The department failed to put in place adequate infection prevention guidelines and training. This put staff and contracted security guards at risk. 

The department now faces more than $95 million in fines and as one The Australian writer pointed out “Victoria has become the laughingstock of the nation’s legal fraternity as no office bearers were involved in the writs, meaning it’s akin to suing the gun rather than the trigger puller.

Victoria once led the nation in safety regulation, but its decline is spreading to the rest of the country.

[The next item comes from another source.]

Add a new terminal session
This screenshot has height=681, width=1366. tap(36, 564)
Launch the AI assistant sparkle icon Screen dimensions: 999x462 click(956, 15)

Rowena Orr QC, who was prominent in the banking inquiry, will have a major role to play as Victoria’s Solicitor-General and will be supported by a team of Australia’s best occupational health and safety lawyers.

These lawyers are attempting to enforce the spirit of Victoria’s occupational health and safety rules, which look to have come apart during the hotel quarantine saga.

Under those rules, while broad, the definition of a worksite applies to quarantine hotels. It also encompasses the protection of employees and everyone in the community.

Further to this, breaches of the act apply to what people do or don’t do. In the case of hotel quarantine, one alleged offence was failure to ensure proper infection control procedures.

Breaches have already been highlighted by Jennifer Coate during the hotel quarantine inquiry.

Coates highlighted disagreements at senior levels of two departments – health and jobs – over who oversaw the program.

Bureaucratic dysfunction led to complete mismanagement and chaos in the hotels.

Coates blames “lack of proper leadership and oversight” for COVID outbreaks in quarantine and described the program as a “catastrophe waiting to happen” and a “disaster that tragically came to be.”

Interestingly, citizens can request WorkSafe prosecute individuals under Victorian law. While this is unlikely to happen, despite safety issues concerns around reckless endangerment, individuals are unlikely to be prosecuted.

This is despite lawyers finding four ministers, 16 public servants, the state of Victoria, four departments and the Trades Hall Council should be prosecuted.

Despite this $95 million in fines is about as far as it will go and this will be paid for by the taxpayer.